EXTRACT:

■ ■ ■ ■

During the LS polls’ campaign, Narendra Modi said it was Attenborough’s film that made Mahatma Gandhi globally famous. While that’s far from the truth, here’s what the movie actually achieved.

It was an Indian expatriate, Motilal Kothari, who had approached Richard Attenborough with a proposal to make a film on Mahatma Gandhi as early as 1962. Kothari, a devout follower of Gandhi, had been forced to leave India for his Gandhian activities in British India. Later, having arrived in England to work at the Indian High Commission (he resigned in 1965 so that he could fully dedicate himself to the project), he was convinced that his adopted country was best placed to make the film and embarked on a mission to find a filmmaker who could effectively convey the Gandhi’s message to the world through the medium of cinema.

Earlier, Kothari had discussed the project with Robert Bolt, the two-time Oscar-winning playwright, known for writing the screenplays for Lawrence of Arabia, Doctor Zhivago, and A Man for All Seasons, but it fell through. With a runtime exceeding three hours and made on an astounding budget of $22 million, Attenborough’s film Gandhi, made 20 years later in 1982, was a gamble in an era when audiences were accustomed to shorter films, and there were concerns about whether the film would be able to recover the cost of production.

■ ■ ■ ■

GOALS:
• A. According to the extract on the film Gandhi, in what year did Motilal Kothari first approach Richard Attenborough about the film?
• B. Copy the records from the line containing "The width and" through their end, swapping "zoom-in" for "zoom-out" and changing nothing else; leave the pictures out.

■ ■ ■ ■

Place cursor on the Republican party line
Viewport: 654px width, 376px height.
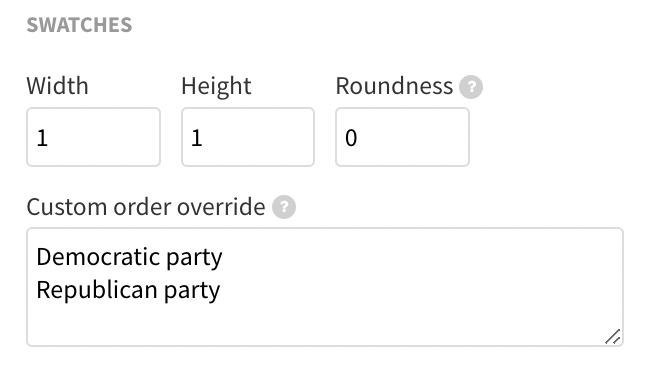pyautogui.click(x=128, y=290)
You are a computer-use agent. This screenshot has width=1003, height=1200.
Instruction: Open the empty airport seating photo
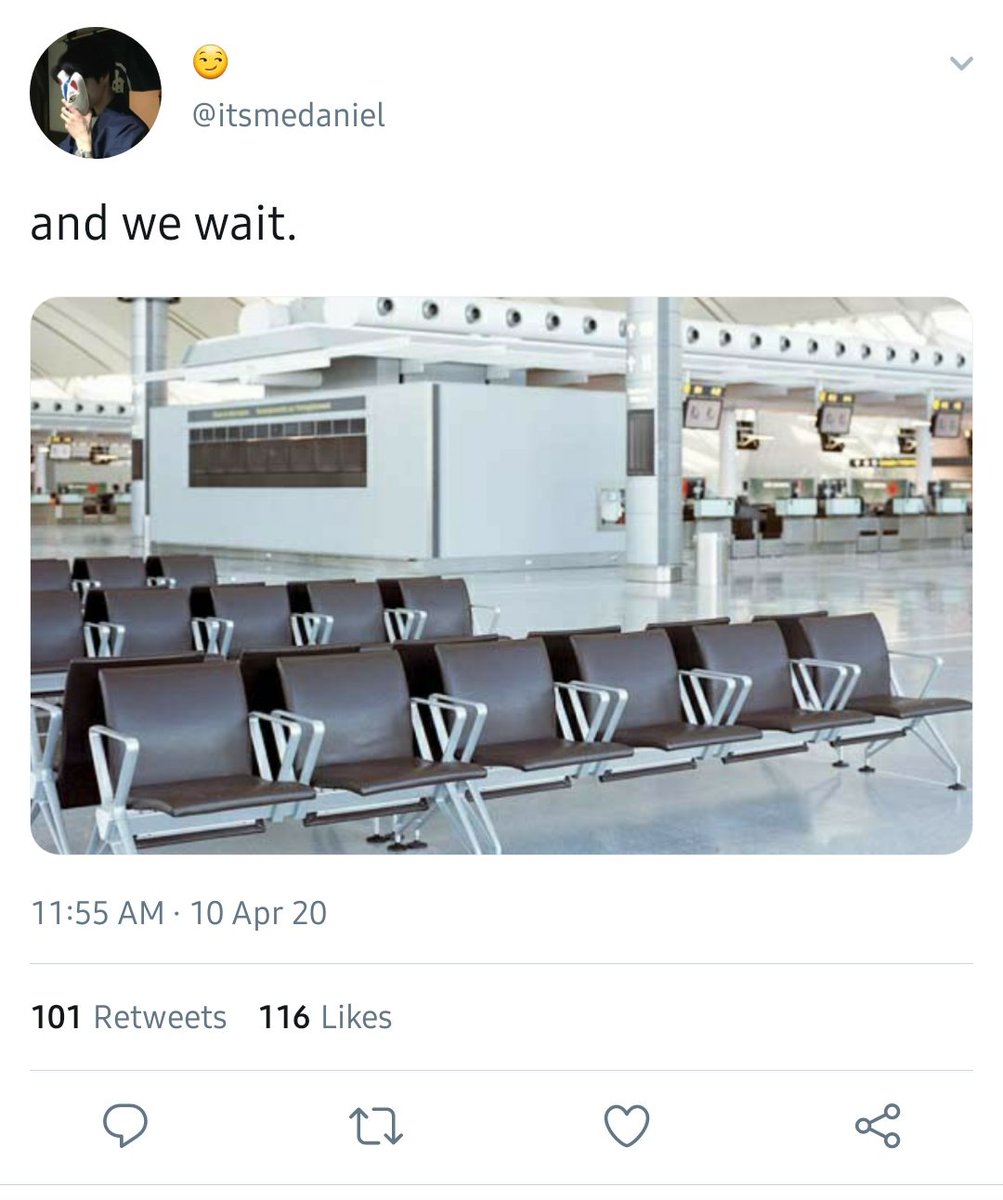501,575
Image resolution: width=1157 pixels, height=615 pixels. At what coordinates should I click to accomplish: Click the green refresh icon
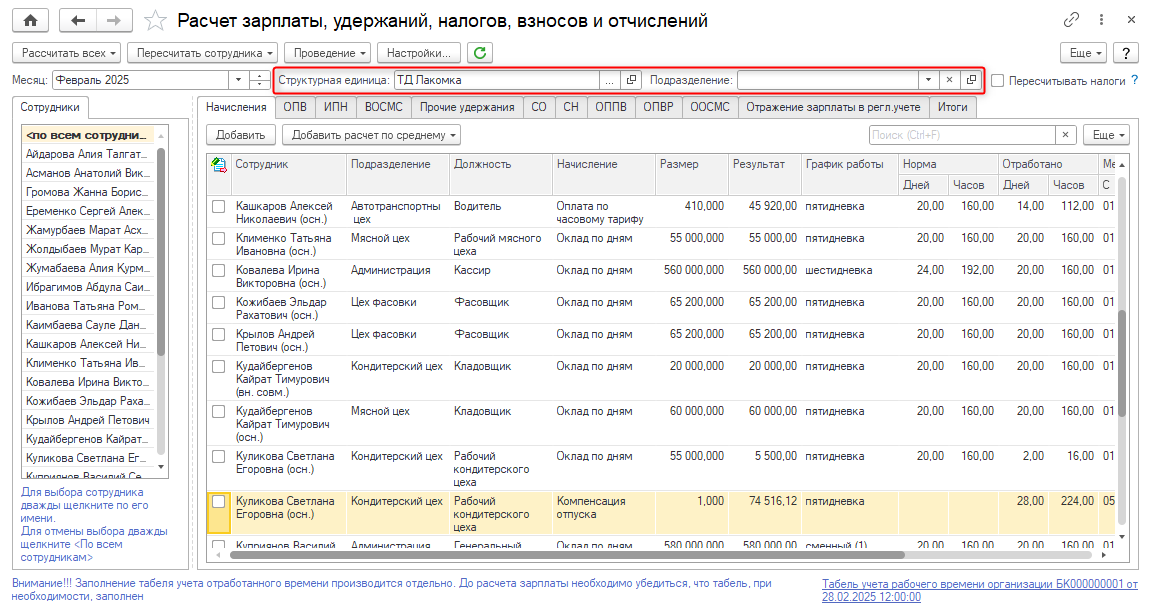pyautogui.click(x=481, y=53)
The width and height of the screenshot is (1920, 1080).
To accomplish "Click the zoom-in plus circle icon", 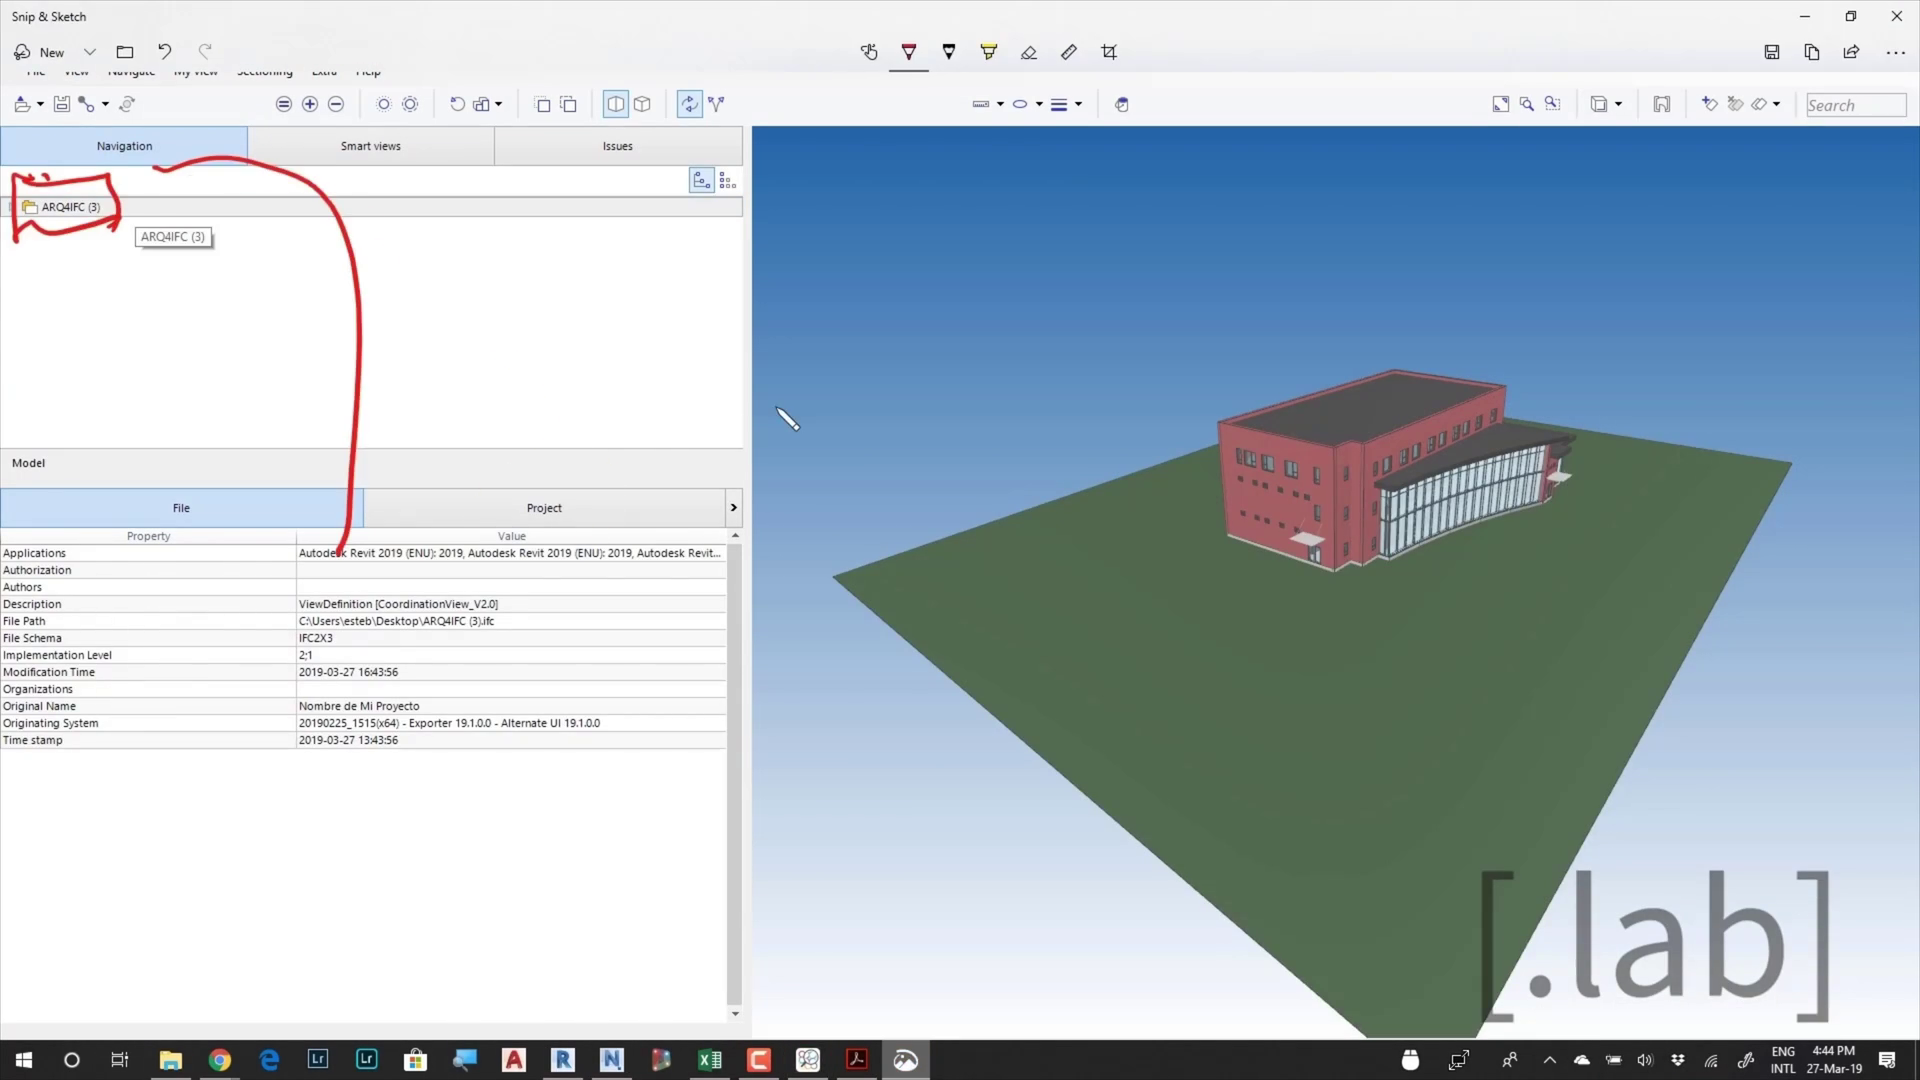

■ ■ ■ ■

TASK-BY-TASK SOLUTIONS:
• A. 1962

• B.
The width and height of the screenshot is (1920, 1080).
To accomplish "Click the zoom-out plus circle icon", 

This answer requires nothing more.